DPNAS: Neural Architecture Search for Deep Learning with Differential Privacy
This work addresses the challenge of maintaining high model accuracy while ensuring differential privacy in deep learning, which is crucial for privacy-sensitive applications, and it introduces a novel framework that could influence future model designs in this domain.
The paper tackles the problem of training deep neural networks with differential privacy, which often degrades model utility, by proposing DPNAS, a neural architecture search framework for private deep learning. The result is DPNASNet, which achieves state-of-the-art privacy/utility trade-offs, such as 98.57% accuracy on MNIST with a privacy budget of (ε, δ)=(3, 1×10^{-5}).

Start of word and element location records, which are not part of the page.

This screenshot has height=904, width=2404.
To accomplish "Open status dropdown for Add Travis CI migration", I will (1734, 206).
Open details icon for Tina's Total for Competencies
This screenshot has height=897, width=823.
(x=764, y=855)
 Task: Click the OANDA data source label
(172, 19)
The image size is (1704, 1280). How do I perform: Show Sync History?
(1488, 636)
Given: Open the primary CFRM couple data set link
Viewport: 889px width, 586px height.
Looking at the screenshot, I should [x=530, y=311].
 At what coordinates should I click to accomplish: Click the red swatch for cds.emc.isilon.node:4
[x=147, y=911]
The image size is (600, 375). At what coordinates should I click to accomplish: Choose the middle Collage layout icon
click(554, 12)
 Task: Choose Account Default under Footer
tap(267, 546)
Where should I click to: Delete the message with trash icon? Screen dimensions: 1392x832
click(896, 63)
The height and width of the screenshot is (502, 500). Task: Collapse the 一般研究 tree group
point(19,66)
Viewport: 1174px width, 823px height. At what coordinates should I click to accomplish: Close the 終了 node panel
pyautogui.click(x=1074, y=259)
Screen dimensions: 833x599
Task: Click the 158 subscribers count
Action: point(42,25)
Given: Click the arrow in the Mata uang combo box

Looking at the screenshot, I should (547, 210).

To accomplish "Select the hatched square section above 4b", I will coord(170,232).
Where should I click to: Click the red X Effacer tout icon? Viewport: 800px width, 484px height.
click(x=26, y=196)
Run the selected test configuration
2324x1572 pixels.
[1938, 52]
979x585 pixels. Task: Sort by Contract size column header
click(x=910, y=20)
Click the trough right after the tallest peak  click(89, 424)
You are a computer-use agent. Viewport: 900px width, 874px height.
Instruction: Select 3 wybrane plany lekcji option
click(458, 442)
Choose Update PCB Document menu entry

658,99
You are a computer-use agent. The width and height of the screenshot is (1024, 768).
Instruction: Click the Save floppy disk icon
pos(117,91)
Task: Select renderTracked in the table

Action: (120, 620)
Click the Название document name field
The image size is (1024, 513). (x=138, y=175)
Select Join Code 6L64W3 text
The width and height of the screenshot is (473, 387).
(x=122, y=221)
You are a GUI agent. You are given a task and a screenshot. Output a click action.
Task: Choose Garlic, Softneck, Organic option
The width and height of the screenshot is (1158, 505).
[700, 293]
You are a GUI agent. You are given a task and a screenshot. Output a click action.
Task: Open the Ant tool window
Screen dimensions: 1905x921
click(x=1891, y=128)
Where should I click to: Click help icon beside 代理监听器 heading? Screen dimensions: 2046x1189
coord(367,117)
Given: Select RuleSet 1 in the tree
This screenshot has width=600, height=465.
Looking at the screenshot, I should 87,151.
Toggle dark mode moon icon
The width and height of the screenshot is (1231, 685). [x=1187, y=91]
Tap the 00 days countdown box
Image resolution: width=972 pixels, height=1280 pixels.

Training deep neural networks (DNNs) for meaningful differential privacy (DP) guarantees severely degrades model utility. In this paper, we demonstrate that the architecture of DNNs has a significant impact on model utility in the context of private deep learning, whereas its effect is largely unexplored in previous studies. In light of this missing, we propose the very first framework that employs neural architecture search to automatic model design for private deep learning, dubbed as DPNAS. To integrate private learning with architecture search, we delicately design a novel search space and propose a DP-aware method for training candidate models. We empirically certify the effectiveness of the proposed framework. The searched model DPNASNet achieves state-of-the-art privacy/utility trade-offs, e.g., for the privacy budget of $(ε, δ)=(3, 1\times10^{-5})$, our model obtains test accuracy of $98.57\%$ on MNIST, $88.09\%$ on FashionMNIST, and $68.33\%$ on CIFAR-10. Furthermore, by studying the generated architectures, we provide several intriguing findings of designing private-learning-friendly DNNs, which can shed new light on model design for deep learning with differential privacy.